大阪大学と語ろう(2018年11月17日)開催報告

2018.11.29(木)

お知らせ

万博記念公園周辺の未来像について語り合いました

大阪万博50周年を迎える2020年度には北大阪急行電鉄(以下、北急)が箕面へ延伸し、2021年4月には、大阪大学の箕面キャンパスが新駅周辺に移転します。これらを前に、地域の価値を確認しまちづくりについて議論を進めるため、産学共創本部イノベーション共創部門の支援のもと、大阪大学の教員と関係者が万博記念公園駅に集い、共創対話型イベント「大阪大学と語ろう」を実施いたしました。

<プログラム>
午前の部10:30 〜12:00
「多文化社会の教育研究と社会展開・・・北大阪急行新駅開業を前に」
−新駅開業、多文化教育研究に関して大阪大学にどんな役割を期待されますか−
(話題提供者)
北大阪急行電鉄株式会社(神谷昌平様)
北大阪急行電鉄株式会社(山内真紀様)
大阪大学外国語学部(深尾葉子准教授)
大阪大学日本語日本文化教育センター長 (加藤均教授)
(ファシリテータ)大阪大学COデザインセンター 森栗茂一教授

午後の部13:30 〜15:00
「万博記念公園の活用、提案…大阪万博50周年をにらんで」
−万博記念公園周辺での地域連携で、大阪大学にどんな役割を期待されますか−
(話題提供者)
吉本興行株式会社(河内俊昭様)
株式会社博報堂(岩宮克臣様)
エー・ビー・シー開発株式会社/ABCハウジング (牧田浩輔様)
大阪大学COデザインセンター (山崎吾郎准教授)
(ファシリテータ)大阪大学COデザインセンター 森栗茂一教授

<午前の部>

50年経っても生き続ける「万博ワクワク感」

森栗茂一教授の挨拶ではじまった、「多文化社会の教育研究と社会展開・・・北大阪急行新駅開業を前に」では、まず参加者の皆さんに大阪万博や万博記念公園のへの思いを、ざっくばらんに語っていただきました。
1970年の大阪万博体験者の感想は以下の通りです。

・太陽の塔の存在感に圧倒された
・4時間並んだ「月の石」の印象は人それぞれ
・当時珍しかった外国人との異文化接触に、大きな影響を受けた
・家が大阪だったので、ホテル代わりに多くの親戚がやってきて、賑やかだった

体験者のいずれも、大阪万博を語るときのワクワクした表情が印象的でした。

• 課題指示:
提供文章によると、大阪大学の箕面キャンパスが新駅周辺に移転するのはいつですか。 次に示す行は、提供文章とは別の出典から取ったものです。

• データ抜粋:
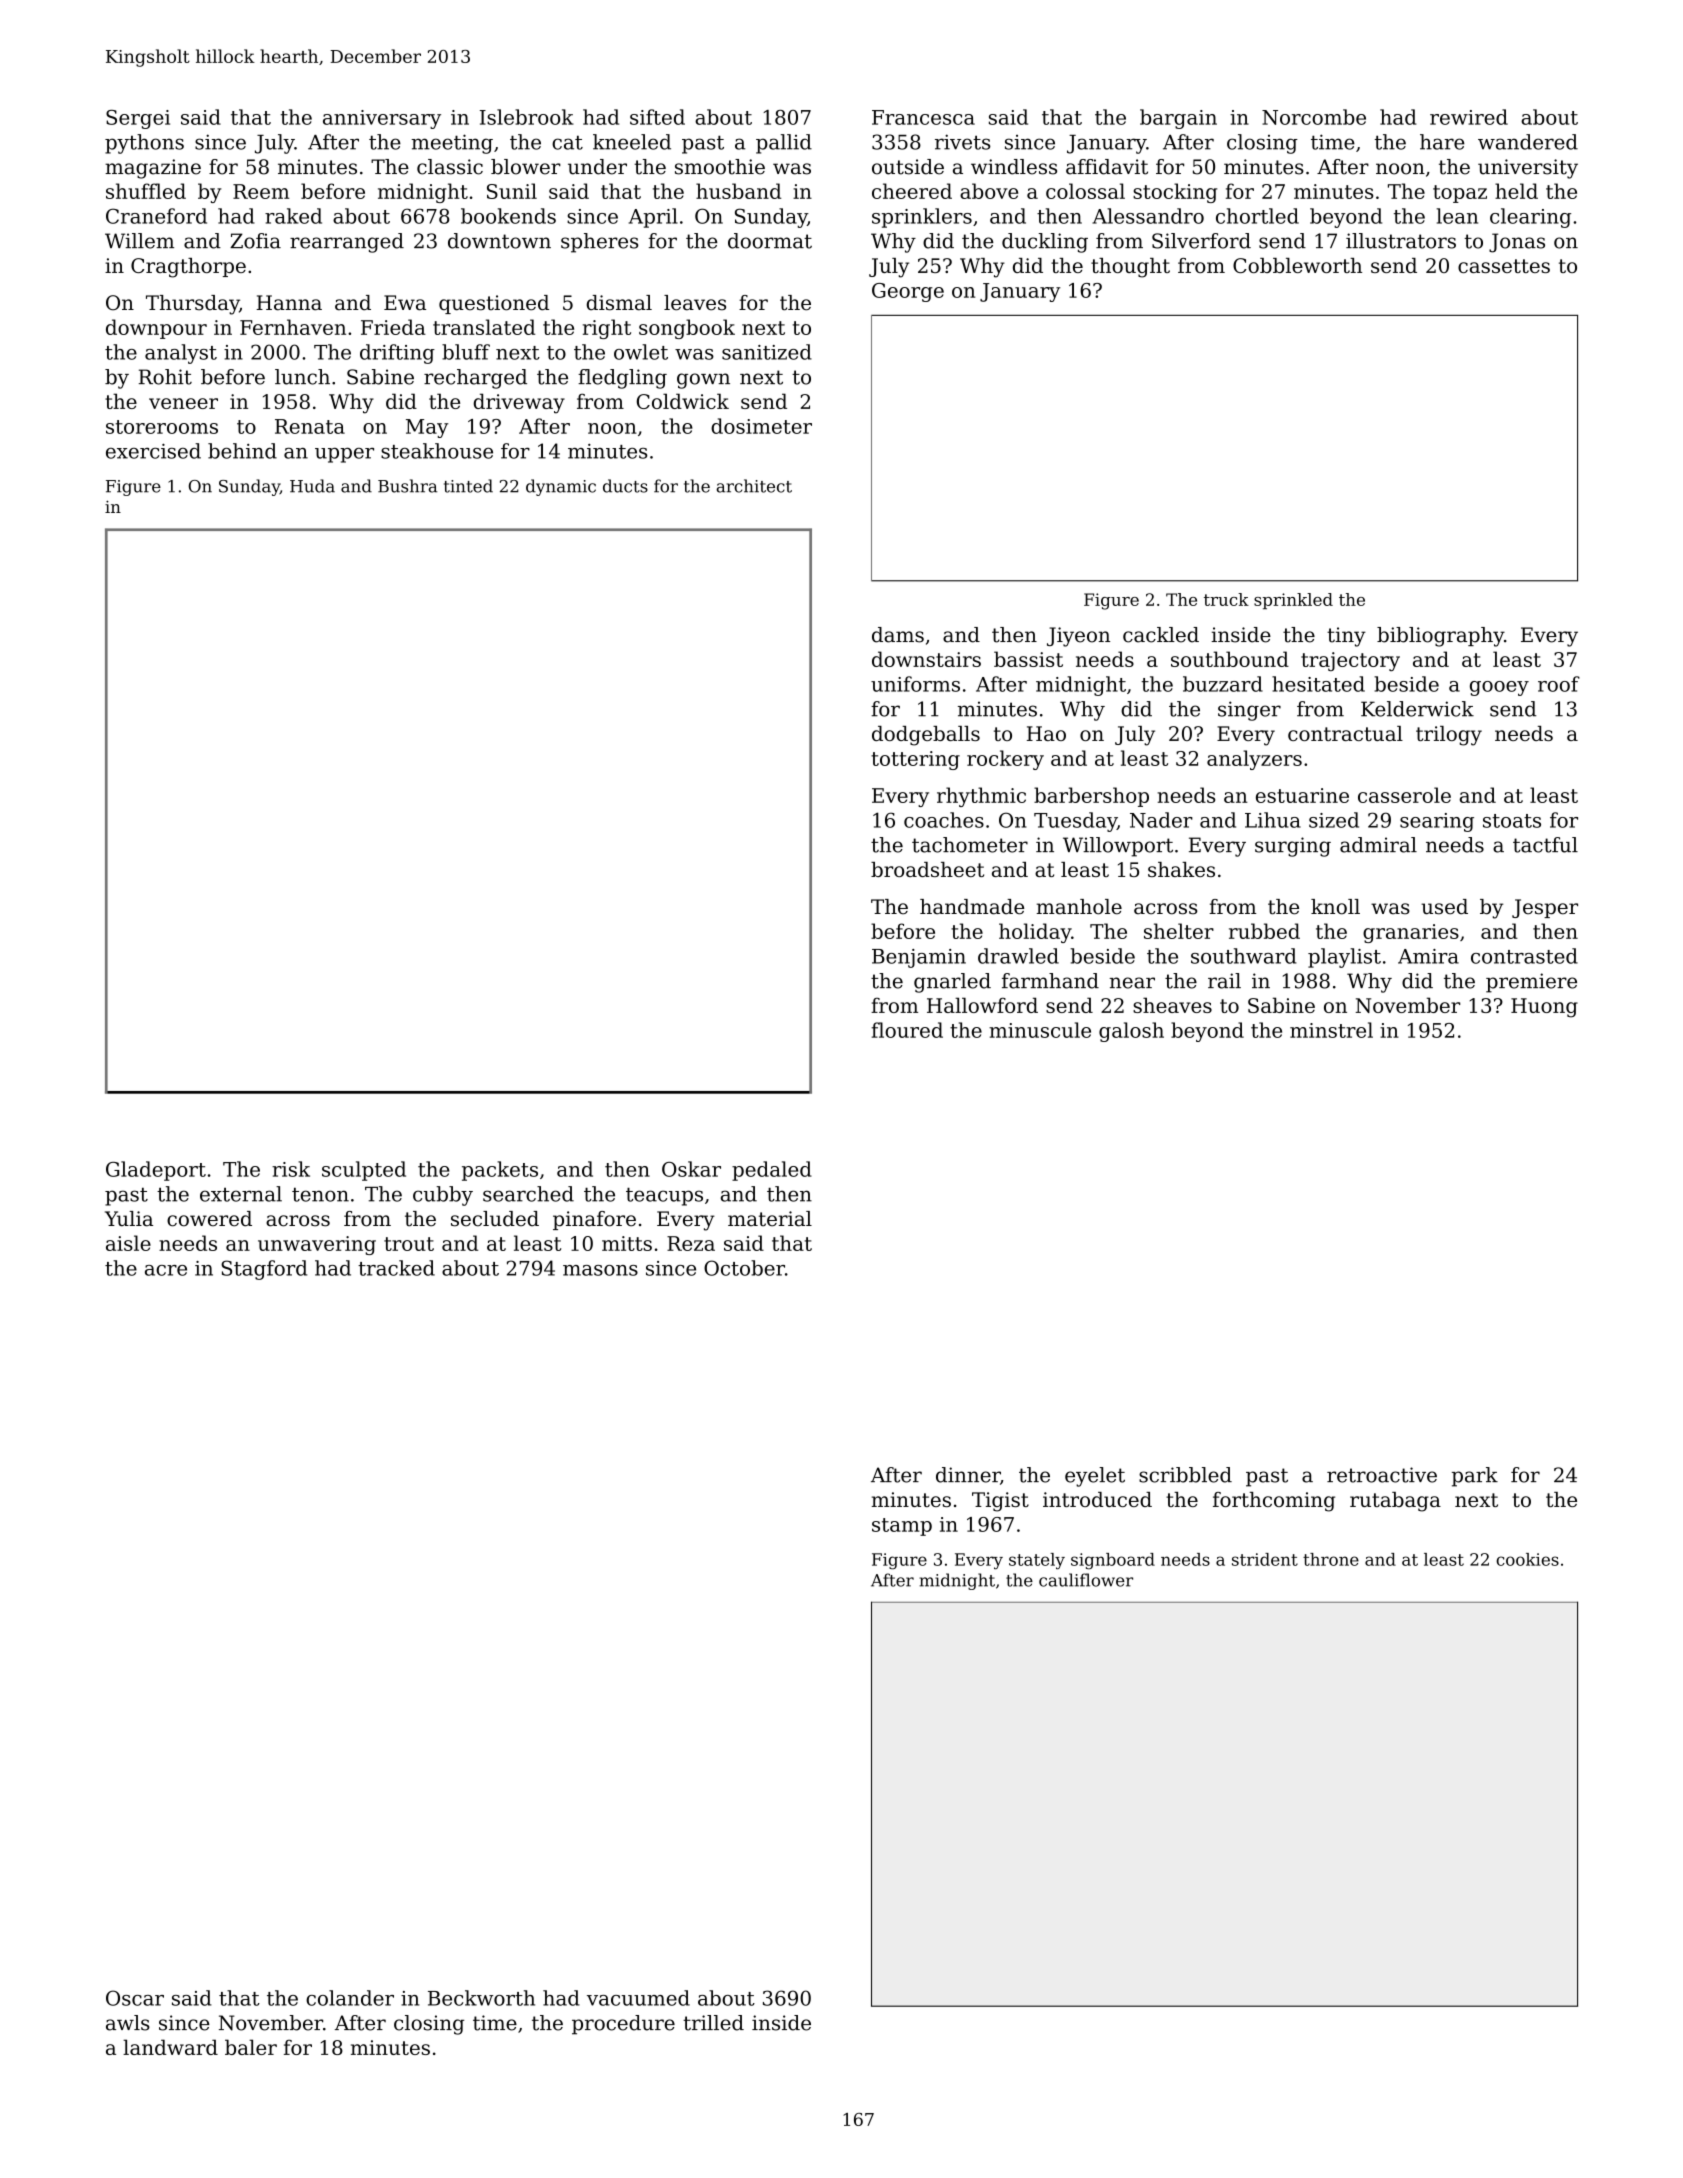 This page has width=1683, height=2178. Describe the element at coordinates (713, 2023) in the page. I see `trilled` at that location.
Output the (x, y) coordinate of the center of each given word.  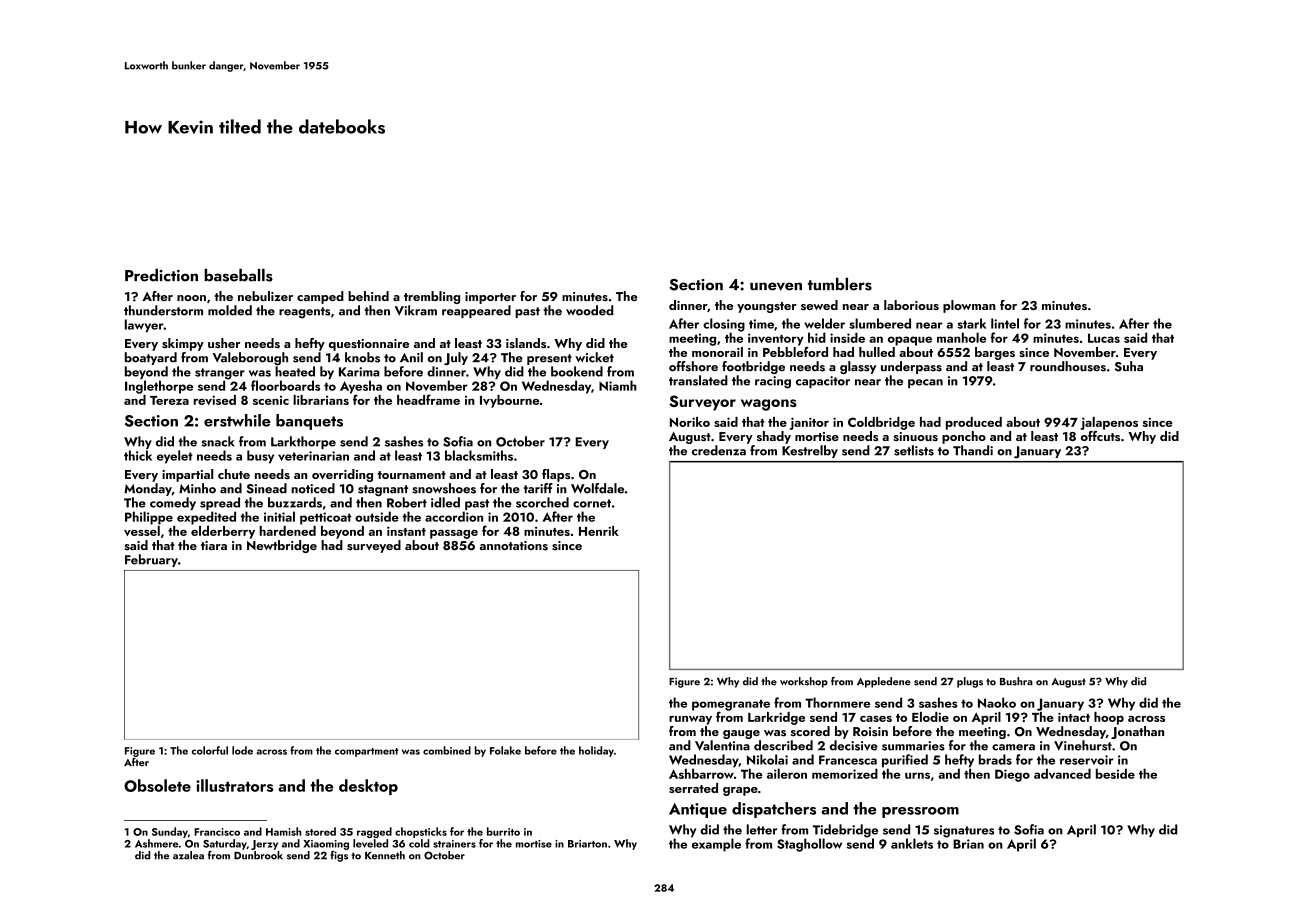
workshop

...

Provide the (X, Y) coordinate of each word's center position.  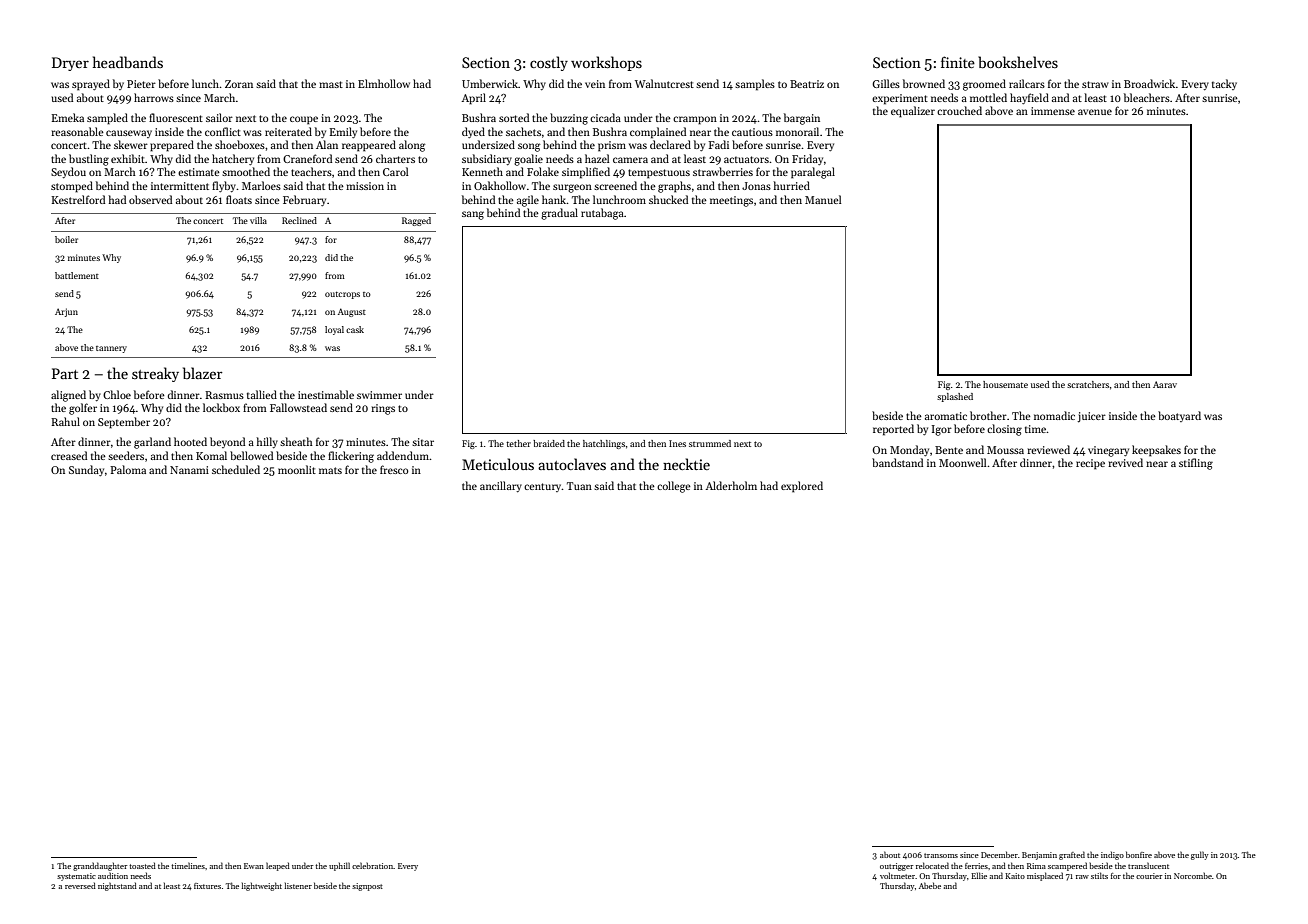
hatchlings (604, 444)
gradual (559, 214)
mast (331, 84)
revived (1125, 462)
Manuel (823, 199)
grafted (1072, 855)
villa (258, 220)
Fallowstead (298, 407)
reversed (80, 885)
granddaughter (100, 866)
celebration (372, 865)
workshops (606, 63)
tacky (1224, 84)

• 回答全文:
2021年4月です。